======== Material provided ========

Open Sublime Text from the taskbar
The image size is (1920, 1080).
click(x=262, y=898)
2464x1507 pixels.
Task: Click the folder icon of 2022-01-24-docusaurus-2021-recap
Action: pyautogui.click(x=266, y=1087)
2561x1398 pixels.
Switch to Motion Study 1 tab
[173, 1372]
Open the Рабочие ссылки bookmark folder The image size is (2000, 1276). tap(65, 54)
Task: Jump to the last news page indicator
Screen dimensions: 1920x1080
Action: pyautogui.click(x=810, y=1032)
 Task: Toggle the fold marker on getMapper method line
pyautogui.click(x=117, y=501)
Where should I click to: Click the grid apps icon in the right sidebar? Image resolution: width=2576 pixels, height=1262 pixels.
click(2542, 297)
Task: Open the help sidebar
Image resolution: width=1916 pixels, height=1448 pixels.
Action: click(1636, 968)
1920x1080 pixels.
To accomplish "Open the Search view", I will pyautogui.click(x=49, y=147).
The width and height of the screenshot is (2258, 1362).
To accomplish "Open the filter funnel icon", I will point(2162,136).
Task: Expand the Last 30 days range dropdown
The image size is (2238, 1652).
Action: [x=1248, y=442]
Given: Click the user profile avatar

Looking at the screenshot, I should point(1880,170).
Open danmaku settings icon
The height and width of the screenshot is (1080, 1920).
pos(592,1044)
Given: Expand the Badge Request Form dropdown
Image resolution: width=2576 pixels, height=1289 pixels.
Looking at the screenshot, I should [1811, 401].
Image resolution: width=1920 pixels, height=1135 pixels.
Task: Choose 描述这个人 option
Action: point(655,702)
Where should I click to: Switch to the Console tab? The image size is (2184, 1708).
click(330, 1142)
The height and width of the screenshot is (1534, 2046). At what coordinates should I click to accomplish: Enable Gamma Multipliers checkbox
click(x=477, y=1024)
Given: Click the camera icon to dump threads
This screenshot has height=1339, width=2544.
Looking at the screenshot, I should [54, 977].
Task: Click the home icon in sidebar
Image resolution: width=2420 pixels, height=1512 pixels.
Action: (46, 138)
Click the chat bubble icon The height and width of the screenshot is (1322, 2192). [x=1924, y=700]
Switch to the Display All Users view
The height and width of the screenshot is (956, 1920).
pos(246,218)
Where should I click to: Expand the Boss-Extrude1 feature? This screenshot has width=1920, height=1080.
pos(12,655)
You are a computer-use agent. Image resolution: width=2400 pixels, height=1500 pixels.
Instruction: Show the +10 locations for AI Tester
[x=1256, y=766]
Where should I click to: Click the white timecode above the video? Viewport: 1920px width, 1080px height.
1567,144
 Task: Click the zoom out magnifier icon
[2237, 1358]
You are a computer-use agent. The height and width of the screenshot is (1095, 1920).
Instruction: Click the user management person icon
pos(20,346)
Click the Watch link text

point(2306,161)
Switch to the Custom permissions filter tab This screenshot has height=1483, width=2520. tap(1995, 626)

========

What you are asked to do »
Lines from the one containing "Click the chat" through the final line of the entries above are to be output exactly; omit all others.

The answer »
Click the chat bubble icon The height and width of the screenshot is (1322, 2192). [x=1924, y=700]
Switch to the Display All Users view
The height and width of the screenshot is (956, 1920).
pos(246,218)
Where should I click to: Expand the Boss-Extrude1 feature? This screenshot has width=1920, height=1080.
pos(12,655)
You are a computer-use agent. Image resolution: width=2400 pixels, height=1500 pixels.
Instruction: Show the +10 locations for AI Tester
[x=1256, y=766]
Where should I click to: Click the white timecode above the video? Viewport: 1920px width, 1080px height.
1567,144
 Task: Click the zoom out magnifier icon
[2237, 1358]
You are a computer-use agent. The height and width of the screenshot is (1095, 1920).
Instruction: Click the user management person icon
pos(20,346)
Click the Watch link text

point(2306,161)
Switch to the Custom permissions filter tab This screenshot has height=1483, width=2520. tap(1995, 626)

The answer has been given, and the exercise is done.